Um die Nebenwirkungen einer Krebsbehandlung erträglicher zu machen, wünschen sich viele Patienten ergänzende Behandlung, sogenannte „komplementäre Medizin“. „Mindestens jeder zweite Patient nimmt diese Medizin in Anspruch, das ist nichts Esoterisches“, betonte Dr. Axel Eustachi vom Kompetenzzentrum für komplementäre Medizin und Naturheilkunde in München. Anders als die Schulmedizin schaut die komplementäre Medizin auf den gesunden Anteil im Organismus des Patienten, versucht, diesen zu stärken und seine Lebensqualität damit zu verbessern. Mit welchen Mitteln dies am besten gelingt, ist jedoch von Patient zu Patient völlig verschieden, deshalb gibt es kein Patentrezept. Zu den Säulen der komplementären Medizin zählen die Traditionelle Chinesische Medizin (TCM), pflanzliche Substanzen (z.B. Misteln, Curcumin, Grüner Tee, Salbei) und Entspannungsübungen. Wissenschaftlich geprüft sind bislang jedoch nur wenige Methoden. Eustachi warnte deshalb davor, auf eigene Faust mit komplementärer Medizin zu experimentieren, ohne dies den behandelnden Ärzten zu kommunizieren: „Sprechen Sie offen über ihre Wünsche und Beschwerden.“ Was keinem Patienten schade sei ausausreichende Bewegung und gesunde Ernährung, betonte Eustachi.
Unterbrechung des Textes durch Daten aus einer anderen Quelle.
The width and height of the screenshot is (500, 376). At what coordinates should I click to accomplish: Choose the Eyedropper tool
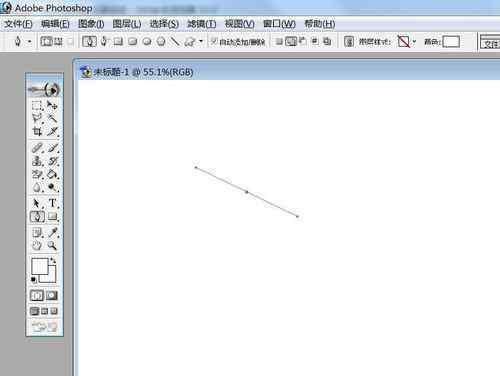click(52, 233)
Um Diagnostik und Therapie der häufigsten Krebserkrankungen ging es in den zeitgleich stattfindenden Themensitzungen. Chefarzt Prof. Helmut Grimm referierte über Darmkrebs, Dr. Emese Balogh über Gebärmutterhalskrebs und HPV-Impfung, Dr. Johannes Gebauer und Ludwig Prügl über Lungenkrebs. Krebs und Ernährung war das Thema von Dr. Julia Lanznaster. Bei Prof. Thomas Krauß, dem Chefarzt der Frauenklinik, stand der Brustkrebs im Fokus, der jede 8. Frau im Laufe ihres Lebens betrifft. Pro Jahr gibt es in Deutschland rund 70 000 Neuerkrankungen und 17 000 Todesfälle. Damit es nicht so weit kommt, muss der Tumor im Frühstadium erkannt werden, etwa durch Mammografie und Sonografie. Mit entsprechender Therapie stünden die Heilungschancen dann bei annähernd 90 Prozent. Frauen, die eine Operation brauchen, werden anders als noch vor Jahrzehnten so schonend wie möglich behandelt. „So viel wie nötig, so wenig wie möglich“ lautet die Richtlinie bei der Entfernung des Gewebes. „Wir versuchen jedoch immer, brusterhaltend zu operieren“, betonte Krauß. Für einen guten Verlauf der Behandlung und eine positive Prognose bräuchten Patientinnen aber auch Vertrauenspersonen, die ihnen in der Krankheit beistehen, so der Chefarzt.